Сейчас взойдёт жестокое солнце,
Настанет час Пресветлого Яра…
* * *
Теперь я не торопился. Я шёл по тёмной улице этакой развязной походочкой героя американского мюзикла, — вприплясочку, попинывая камушки, засунув руки в карманы брюк, и даже насвистывал при этом. Меня жгло холодное пламя, — видимо, то самое, что горит в аду, — оно выело все мои внутренности, и я ощущал себя лишь тонкой оболочкой, под которой свирепо клубился чёрный огонь.
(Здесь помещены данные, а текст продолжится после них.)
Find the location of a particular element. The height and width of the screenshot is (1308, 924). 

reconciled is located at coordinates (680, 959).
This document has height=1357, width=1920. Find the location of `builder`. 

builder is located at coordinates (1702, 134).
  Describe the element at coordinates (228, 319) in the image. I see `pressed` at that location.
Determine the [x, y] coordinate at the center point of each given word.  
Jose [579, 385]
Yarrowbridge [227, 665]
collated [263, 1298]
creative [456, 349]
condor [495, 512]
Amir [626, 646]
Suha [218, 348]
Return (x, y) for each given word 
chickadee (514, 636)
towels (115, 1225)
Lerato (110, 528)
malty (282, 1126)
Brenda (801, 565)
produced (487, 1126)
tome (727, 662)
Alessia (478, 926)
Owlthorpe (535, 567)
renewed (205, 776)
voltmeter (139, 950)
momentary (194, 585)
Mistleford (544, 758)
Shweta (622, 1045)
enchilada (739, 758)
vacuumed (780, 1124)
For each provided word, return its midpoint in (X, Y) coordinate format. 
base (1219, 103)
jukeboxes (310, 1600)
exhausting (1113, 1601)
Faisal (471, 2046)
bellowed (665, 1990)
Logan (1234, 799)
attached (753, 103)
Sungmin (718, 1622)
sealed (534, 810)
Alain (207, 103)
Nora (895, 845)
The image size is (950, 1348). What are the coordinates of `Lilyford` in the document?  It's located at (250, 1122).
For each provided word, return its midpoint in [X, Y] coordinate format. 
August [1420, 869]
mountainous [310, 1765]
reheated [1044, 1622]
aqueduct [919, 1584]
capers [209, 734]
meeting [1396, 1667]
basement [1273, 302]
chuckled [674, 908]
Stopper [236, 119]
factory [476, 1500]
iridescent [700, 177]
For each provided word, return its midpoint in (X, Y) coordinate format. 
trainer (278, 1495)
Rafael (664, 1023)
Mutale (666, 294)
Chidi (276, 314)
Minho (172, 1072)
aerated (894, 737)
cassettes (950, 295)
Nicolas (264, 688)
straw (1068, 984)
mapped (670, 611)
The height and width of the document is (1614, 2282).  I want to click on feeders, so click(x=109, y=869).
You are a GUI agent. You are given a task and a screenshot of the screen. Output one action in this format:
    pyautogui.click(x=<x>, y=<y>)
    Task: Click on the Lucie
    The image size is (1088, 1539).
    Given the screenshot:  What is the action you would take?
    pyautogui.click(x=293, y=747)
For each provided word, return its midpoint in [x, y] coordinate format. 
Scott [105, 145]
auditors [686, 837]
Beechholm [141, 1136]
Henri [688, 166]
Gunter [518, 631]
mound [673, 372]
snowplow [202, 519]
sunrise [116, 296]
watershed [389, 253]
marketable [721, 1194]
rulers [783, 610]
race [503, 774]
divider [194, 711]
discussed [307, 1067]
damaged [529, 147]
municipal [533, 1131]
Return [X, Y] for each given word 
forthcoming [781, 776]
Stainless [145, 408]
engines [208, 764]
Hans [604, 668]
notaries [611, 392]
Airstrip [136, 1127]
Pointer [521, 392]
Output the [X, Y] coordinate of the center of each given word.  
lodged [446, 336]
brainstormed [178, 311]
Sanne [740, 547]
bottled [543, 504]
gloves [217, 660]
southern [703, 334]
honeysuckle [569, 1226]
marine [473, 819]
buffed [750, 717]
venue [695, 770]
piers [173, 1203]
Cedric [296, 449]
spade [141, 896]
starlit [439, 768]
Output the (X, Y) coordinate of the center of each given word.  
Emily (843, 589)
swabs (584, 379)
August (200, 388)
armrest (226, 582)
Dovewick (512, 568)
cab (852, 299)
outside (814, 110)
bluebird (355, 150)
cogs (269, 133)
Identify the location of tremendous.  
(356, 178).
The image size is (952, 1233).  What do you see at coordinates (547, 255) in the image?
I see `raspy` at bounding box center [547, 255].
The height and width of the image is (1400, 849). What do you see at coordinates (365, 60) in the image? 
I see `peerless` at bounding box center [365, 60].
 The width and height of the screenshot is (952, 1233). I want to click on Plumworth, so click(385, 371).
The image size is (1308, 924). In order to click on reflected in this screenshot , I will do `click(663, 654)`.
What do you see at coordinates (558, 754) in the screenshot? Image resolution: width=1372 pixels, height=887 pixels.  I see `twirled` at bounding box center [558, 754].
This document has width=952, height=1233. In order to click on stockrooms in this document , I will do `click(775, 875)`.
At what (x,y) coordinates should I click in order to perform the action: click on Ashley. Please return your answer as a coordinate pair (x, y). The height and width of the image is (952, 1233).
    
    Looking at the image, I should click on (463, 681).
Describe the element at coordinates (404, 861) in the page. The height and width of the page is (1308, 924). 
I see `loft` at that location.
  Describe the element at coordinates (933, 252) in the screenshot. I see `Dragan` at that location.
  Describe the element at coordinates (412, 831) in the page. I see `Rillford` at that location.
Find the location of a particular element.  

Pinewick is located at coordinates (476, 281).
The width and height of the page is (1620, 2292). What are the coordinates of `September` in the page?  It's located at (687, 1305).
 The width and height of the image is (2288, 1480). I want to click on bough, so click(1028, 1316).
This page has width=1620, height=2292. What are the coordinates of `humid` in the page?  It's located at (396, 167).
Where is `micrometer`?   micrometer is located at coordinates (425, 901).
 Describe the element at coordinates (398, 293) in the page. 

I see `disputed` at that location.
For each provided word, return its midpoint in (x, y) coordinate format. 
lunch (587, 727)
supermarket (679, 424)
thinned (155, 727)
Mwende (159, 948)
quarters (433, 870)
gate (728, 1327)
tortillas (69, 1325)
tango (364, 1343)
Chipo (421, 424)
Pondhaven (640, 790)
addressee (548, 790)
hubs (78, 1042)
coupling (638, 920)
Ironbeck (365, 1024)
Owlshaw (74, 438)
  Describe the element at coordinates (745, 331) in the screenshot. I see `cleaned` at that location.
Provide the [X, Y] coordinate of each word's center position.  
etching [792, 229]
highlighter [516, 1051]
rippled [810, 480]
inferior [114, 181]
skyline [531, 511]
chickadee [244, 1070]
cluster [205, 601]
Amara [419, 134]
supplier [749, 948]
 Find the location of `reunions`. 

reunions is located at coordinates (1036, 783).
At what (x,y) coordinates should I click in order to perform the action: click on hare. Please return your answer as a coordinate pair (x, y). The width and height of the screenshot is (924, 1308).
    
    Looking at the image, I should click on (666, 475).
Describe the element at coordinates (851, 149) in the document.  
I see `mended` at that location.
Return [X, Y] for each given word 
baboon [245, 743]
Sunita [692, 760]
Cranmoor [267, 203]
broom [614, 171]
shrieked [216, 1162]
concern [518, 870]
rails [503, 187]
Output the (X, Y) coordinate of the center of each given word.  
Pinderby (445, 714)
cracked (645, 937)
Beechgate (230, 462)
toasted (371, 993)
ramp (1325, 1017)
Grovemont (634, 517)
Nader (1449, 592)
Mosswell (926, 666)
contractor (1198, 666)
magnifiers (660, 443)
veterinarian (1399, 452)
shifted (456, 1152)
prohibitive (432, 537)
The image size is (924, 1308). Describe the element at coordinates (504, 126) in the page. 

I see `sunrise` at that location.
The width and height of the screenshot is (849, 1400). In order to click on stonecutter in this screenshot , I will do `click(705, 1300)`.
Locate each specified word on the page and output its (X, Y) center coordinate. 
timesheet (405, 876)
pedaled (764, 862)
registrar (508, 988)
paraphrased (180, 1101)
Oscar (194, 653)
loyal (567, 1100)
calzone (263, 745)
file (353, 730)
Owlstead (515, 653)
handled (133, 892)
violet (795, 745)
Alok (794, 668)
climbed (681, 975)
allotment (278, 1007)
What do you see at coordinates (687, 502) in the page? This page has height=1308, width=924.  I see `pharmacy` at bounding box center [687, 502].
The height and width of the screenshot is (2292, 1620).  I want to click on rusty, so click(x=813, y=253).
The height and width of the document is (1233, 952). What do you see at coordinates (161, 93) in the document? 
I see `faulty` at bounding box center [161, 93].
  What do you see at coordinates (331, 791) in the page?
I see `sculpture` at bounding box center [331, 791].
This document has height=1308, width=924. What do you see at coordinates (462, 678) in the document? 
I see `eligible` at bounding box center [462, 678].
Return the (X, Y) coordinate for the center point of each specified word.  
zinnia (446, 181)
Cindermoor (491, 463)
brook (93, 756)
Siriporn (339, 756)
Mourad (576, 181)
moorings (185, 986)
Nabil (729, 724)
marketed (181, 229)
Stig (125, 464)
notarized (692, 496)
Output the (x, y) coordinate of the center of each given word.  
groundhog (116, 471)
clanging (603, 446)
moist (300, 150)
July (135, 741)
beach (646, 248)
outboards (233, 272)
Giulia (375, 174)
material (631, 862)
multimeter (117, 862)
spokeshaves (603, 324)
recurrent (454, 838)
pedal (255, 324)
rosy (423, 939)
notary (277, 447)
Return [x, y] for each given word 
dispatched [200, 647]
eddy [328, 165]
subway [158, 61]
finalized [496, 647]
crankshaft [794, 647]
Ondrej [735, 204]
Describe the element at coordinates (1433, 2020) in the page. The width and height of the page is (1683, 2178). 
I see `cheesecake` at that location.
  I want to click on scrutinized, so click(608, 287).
Голова моя плыла, в ней бурлили не мои, чуждые мне мысли, — и мысли эти были не о добром. Моя собственная душа отчаянно что-то кричала мне, но голос её доносился до меня словно издалека, — и я не вслушивался, и даже отмахивался досадливо: молчи, дура, что можешь сказать ты умного в такой великий момент?!
Вряд ли Ньюкантри потащил Таньку ко мне домой. Скорее уж наоборот, — они направились в Васину квартиру. Хотя, там у неё свекровь и ещё какие-то родственники… Значит, возможно, кружат голубки по ночному старому городу, и кто отыщет их в этой путанице улиц?.. Или всё ещё сидят в редакции, в укромном, тёмном уголке? Или их приютил кто-то из сотрудников «Луды», почтя за честь послужить Солнцеликому?